> _ENTRIES PROVIDED_:
<<<<

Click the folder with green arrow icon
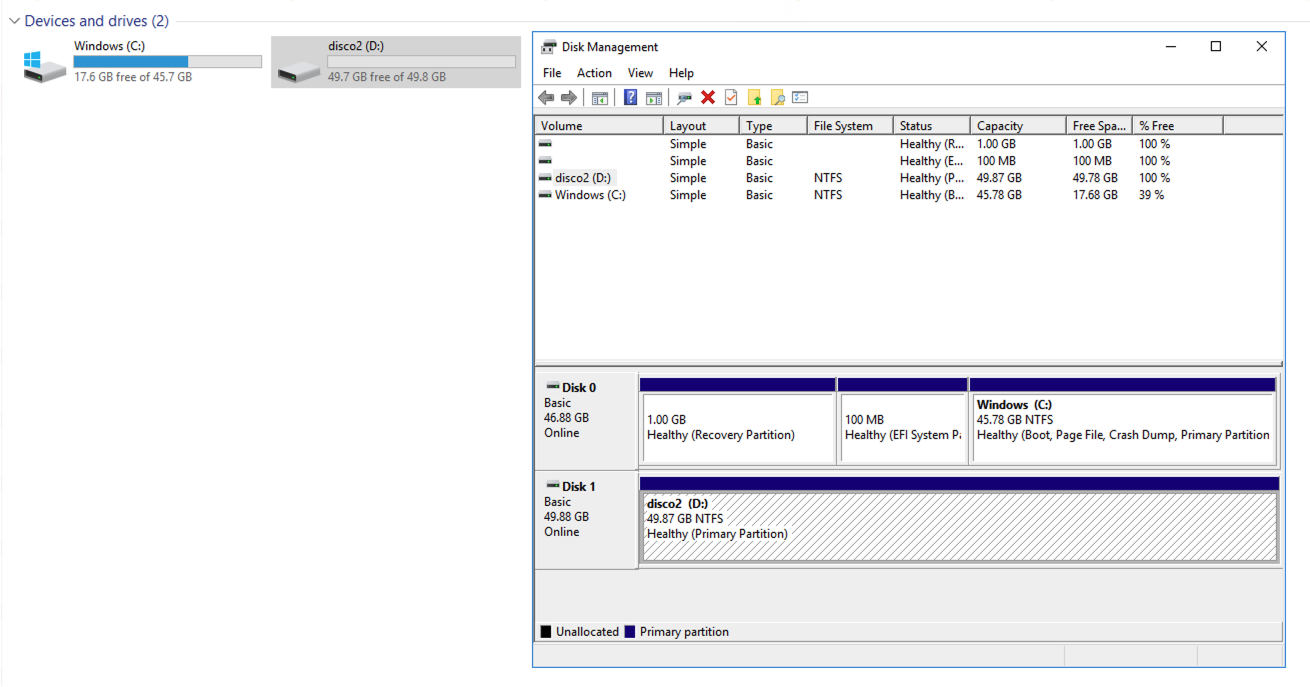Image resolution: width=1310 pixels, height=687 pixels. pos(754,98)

>>>>
<<<<

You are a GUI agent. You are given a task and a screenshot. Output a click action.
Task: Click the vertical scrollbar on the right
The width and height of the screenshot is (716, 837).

>>>>
<<<<

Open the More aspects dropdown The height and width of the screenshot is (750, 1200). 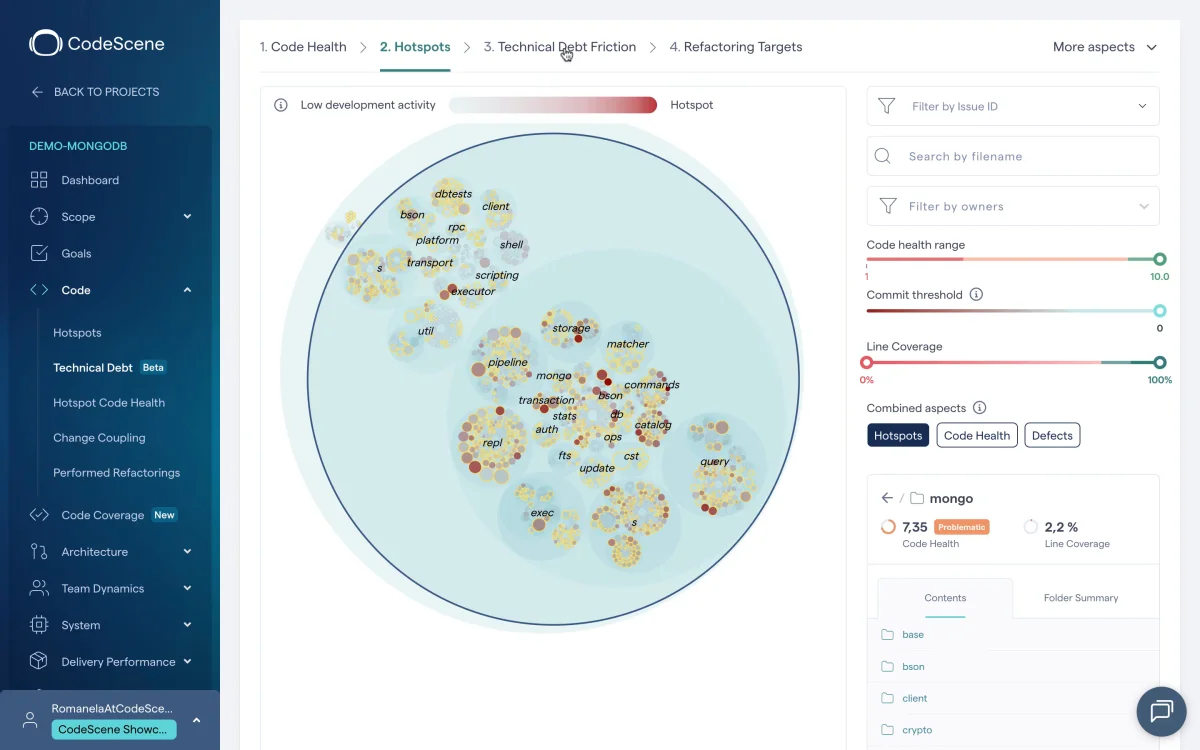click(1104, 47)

>>>>

> _BRIEF_:
Beginning with the line containing "Task: Click the" and ending with the line containing "The width and", extract those lines exactly from the listing above, and only those.

> _RESULT_:
Task: Click the vertical scrollbar on the right
The width and height of the screenshot is (716, 837).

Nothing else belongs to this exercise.